Please copy all of the records below word for word, keeping each line in its original order.

=-=-=

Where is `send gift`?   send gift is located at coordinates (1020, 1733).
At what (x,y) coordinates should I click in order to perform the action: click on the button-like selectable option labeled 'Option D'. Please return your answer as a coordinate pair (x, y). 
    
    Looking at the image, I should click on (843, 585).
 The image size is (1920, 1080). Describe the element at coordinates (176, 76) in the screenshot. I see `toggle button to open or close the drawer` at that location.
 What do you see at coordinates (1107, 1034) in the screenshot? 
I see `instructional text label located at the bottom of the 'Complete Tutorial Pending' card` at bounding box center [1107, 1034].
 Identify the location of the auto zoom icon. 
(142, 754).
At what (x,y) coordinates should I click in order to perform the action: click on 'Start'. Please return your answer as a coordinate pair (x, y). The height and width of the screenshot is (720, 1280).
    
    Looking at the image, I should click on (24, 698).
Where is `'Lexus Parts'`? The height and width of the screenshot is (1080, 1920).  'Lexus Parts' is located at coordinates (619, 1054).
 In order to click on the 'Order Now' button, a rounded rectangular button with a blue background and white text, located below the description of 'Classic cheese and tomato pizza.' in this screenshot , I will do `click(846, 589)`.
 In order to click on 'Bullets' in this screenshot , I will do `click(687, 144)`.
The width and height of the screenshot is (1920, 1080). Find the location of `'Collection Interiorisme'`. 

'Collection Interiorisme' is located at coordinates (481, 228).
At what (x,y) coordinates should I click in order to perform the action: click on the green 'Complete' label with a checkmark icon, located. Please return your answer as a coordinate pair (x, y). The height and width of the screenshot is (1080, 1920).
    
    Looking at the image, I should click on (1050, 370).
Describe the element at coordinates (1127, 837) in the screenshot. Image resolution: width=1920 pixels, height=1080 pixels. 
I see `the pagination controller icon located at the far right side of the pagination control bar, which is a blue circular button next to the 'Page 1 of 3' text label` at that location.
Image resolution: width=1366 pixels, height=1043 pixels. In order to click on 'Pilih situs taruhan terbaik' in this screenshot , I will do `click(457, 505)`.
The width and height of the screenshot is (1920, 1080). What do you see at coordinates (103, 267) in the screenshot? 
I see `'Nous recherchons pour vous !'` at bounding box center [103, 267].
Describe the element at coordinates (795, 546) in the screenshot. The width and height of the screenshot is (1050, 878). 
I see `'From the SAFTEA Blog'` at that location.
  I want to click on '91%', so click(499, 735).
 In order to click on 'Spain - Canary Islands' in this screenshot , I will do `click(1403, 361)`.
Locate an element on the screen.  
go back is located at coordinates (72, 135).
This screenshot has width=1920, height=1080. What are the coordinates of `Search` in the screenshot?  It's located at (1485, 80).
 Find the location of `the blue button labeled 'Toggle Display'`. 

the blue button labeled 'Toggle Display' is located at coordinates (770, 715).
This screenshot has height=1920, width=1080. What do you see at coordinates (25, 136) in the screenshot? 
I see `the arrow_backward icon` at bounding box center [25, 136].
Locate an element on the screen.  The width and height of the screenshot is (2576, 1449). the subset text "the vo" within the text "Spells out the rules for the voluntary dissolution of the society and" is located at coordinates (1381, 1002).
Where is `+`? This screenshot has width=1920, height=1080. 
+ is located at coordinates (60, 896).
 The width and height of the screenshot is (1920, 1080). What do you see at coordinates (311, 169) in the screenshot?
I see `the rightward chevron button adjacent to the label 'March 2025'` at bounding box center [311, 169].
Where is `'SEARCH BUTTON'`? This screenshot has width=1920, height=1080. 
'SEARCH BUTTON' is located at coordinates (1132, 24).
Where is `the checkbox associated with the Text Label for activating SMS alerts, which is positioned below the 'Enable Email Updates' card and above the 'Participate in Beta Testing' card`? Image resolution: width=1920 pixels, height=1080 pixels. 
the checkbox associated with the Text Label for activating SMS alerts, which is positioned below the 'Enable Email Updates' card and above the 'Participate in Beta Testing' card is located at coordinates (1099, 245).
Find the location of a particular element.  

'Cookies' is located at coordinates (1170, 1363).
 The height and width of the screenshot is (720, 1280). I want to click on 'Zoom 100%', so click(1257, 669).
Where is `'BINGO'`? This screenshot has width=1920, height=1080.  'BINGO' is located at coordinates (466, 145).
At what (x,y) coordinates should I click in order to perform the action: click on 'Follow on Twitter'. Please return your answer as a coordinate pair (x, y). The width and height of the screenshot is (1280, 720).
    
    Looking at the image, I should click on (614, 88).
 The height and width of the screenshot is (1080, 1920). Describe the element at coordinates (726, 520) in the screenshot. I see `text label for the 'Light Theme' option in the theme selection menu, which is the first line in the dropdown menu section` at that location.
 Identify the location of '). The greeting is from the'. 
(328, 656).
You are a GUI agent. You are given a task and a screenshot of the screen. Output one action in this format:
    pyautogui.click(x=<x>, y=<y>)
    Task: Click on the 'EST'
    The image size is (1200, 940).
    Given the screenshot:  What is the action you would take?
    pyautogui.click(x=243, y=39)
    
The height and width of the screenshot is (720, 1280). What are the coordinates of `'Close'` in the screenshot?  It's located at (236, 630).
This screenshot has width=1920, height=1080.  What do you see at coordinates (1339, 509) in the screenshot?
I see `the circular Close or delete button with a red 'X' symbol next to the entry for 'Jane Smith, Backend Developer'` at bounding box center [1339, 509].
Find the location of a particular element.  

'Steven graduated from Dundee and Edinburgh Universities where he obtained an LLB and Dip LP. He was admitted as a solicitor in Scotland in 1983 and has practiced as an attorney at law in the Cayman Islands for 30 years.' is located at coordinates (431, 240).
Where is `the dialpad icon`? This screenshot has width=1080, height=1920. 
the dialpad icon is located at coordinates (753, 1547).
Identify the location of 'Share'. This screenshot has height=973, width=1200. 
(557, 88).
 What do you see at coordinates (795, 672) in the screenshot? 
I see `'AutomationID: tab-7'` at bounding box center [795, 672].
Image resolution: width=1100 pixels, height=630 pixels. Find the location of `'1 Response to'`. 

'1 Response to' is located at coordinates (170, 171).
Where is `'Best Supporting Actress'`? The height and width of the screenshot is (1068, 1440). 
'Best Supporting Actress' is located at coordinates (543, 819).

=-=-=

**Complete output**
Where is `send gift`?   send gift is located at coordinates (1020, 1733).
At what (x,y) coordinates should I click in order to perform the action: click on the button-like selectable option labeled 'Option D'. Please return your answer as a coordinate pair (x, y). 
    
    Looking at the image, I should click on (843, 585).
 The image size is (1920, 1080). Describe the element at coordinates (176, 76) in the screenshot. I see `toggle button to open or close the drawer` at that location.
 What do you see at coordinates (1107, 1034) in the screenshot? 
I see `instructional text label located at the bottom of the 'Complete Tutorial Pending' card` at bounding box center [1107, 1034].
 Identify the location of the auto zoom icon. 
(142, 754).
At what (x,y) coordinates should I click in order to perform the action: click on 'Start'. Please return your answer as a coordinate pair (x, y). The height and width of the screenshot is (720, 1280).
    
    Looking at the image, I should click on (24, 698).
Where is `'Lexus Parts'`? The height and width of the screenshot is (1080, 1920).  'Lexus Parts' is located at coordinates (619, 1054).
 In order to click on the 'Order Now' button, a rounded rectangular button with a blue background and white text, located below the description of 'Classic cheese and tomato pizza.' in this screenshot , I will do `click(846, 589)`.
 In order to click on 'Bullets' in this screenshot , I will do `click(687, 144)`.
The width and height of the screenshot is (1920, 1080). Find the location of `'Collection Interiorisme'`. 

'Collection Interiorisme' is located at coordinates (481, 228).
At what (x,y) coordinates should I click in order to perform the action: click on the green 'Complete' label with a checkmark icon, located. Please return your answer as a coordinate pair (x, y). The height and width of the screenshot is (1080, 1920).
    
    Looking at the image, I should click on (1050, 370).
Describe the element at coordinates (1127, 837) in the screenshot. Image resolution: width=1920 pixels, height=1080 pixels. 
I see `the pagination controller icon located at the far right side of the pagination control bar, which is a blue circular button next to the 'Page 1 of 3' text label` at that location.
Image resolution: width=1366 pixels, height=1043 pixels. In order to click on 'Pilih situs taruhan terbaik' in this screenshot , I will do `click(457, 505)`.
The width and height of the screenshot is (1920, 1080). What do you see at coordinates (103, 267) in the screenshot? 
I see `'Nous recherchons pour vous !'` at bounding box center [103, 267].
Describe the element at coordinates (795, 546) in the screenshot. The width and height of the screenshot is (1050, 878). 
I see `'From the SAFTEA Blog'` at that location.
  I want to click on '91%', so click(499, 735).
 In order to click on 'Spain - Canary Islands' in this screenshot , I will do `click(1403, 361)`.
Locate an element on the screen.  
go back is located at coordinates (72, 135).
This screenshot has width=1920, height=1080. What are the coordinates of `Search` in the screenshot?  It's located at (1485, 80).
 Find the location of `the blue button labeled 'Toggle Display'`. 

the blue button labeled 'Toggle Display' is located at coordinates (770, 715).
This screenshot has height=1920, width=1080. What do you see at coordinates (25, 136) in the screenshot? 
I see `the arrow_backward icon` at bounding box center [25, 136].
Locate an element on the screen.  The width and height of the screenshot is (2576, 1449). the subset text "the vo" within the text "Spells out the rules for the voluntary dissolution of the society and" is located at coordinates (1381, 1002).
Where is `+`? This screenshot has width=1920, height=1080. 
+ is located at coordinates (60, 896).
 The width and height of the screenshot is (1920, 1080). What do you see at coordinates (311, 169) in the screenshot?
I see `the rightward chevron button adjacent to the label 'March 2025'` at bounding box center [311, 169].
Where is `'SEARCH BUTTON'`? This screenshot has width=1920, height=1080. 
'SEARCH BUTTON' is located at coordinates (1132, 24).
Where is `the checkbox associated with the Text Label for activating SMS alerts, which is positioned below the 'Enable Email Updates' card and above the 'Participate in Beta Testing' card`? Image resolution: width=1920 pixels, height=1080 pixels. 
the checkbox associated with the Text Label for activating SMS alerts, which is positioned below the 'Enable Email Updates' card and above the 'Participate in Beta Testing' card is located at coordinates (1099, 245).
Find the location of a particular element.  

'Cookies' is located at coordinates (1170, 1363).
 The height and width of the screenshot is (720, 1280). I want to click on 'Zoom 100%', so click(1257, 669).
Where is `'BINGO'`? This screenshot has width=1920, height=1080.  'BINGO' is located at coordinates (466, 145).
At what (x,y) coordinates should I click in order to perform the action: click on 'Follow on Twitter'. Please return your answer as a coordinate pair (x, y). The width and height of the screenshot is (1280, 720).
    
    Looking at the image, I should click on (614, 88).
 The height and width of the screenshot is (1080, 1920). Describe the element at coordinates (726, 520) in the screenshot. I see `text label for the 'Light Theme' option in the theme selection menu, which is the first line in the dropdown menu section` at that location.
 Identify the location of '). The greeting is from the'. 
(328, 656).
You are a GUI agent. You are given a task and a screenshot of the screen. Output one action in this format:
    pyautogui.click(x=<x>, y=<y>)
    Task: Click on the 'EST'
    The image size is (1200, 940).
    Given the screenshot:  What is the action you would take?
    pyautogui.click(x=243, y=39)
    
The height and width of the screenshot is (720, 1280). What are the coordinates of `'Close'` in the screenshot?  It's located at (236, 630).
This screenshot has width=1920, height=1080.  What do you see at coordinates (1339, 509) in the screenshot?
I see `the circular Close or delete button with a red 'X' symbol next to the entry for 'Jane Smith, Backend Developer'` at bounding box center [1339, 509].
Find the location of a particular element.  

'Steven graduated from Dundee and Edinburgh Universities where he obtained an LLB and Dip LP. He was admitted as a solicitor in Scotland in 1983 and has practiced as an attorney at law in the Cayman Islands for 30 years.' is located at coordinates (431, 240).
Where is `the dialpad icon`? This screenshot has width=1080, height=1920. 
the dialpad icon is located at coordinates (753, 1547).
Identify the location of 'Share'. This screenshot has height=973, width=1200. 
(557, 88).
 What do you see at coordinates (795, 672) in the screenshot? 
I see `'AutomationID: tab-7'` at bounding box center [795, 672].
Image resolution: width=1100 pixels, height=630 pixels. Find the location of `'1 Response to'`. 

'1 Response to' is located at coordinates (170, 171).
Where is `'Best Supporting Actress'`? The height and width of the screenshot is (1068, 1440). 
'Best Supporting Actress' is located at coordinates (543, 819).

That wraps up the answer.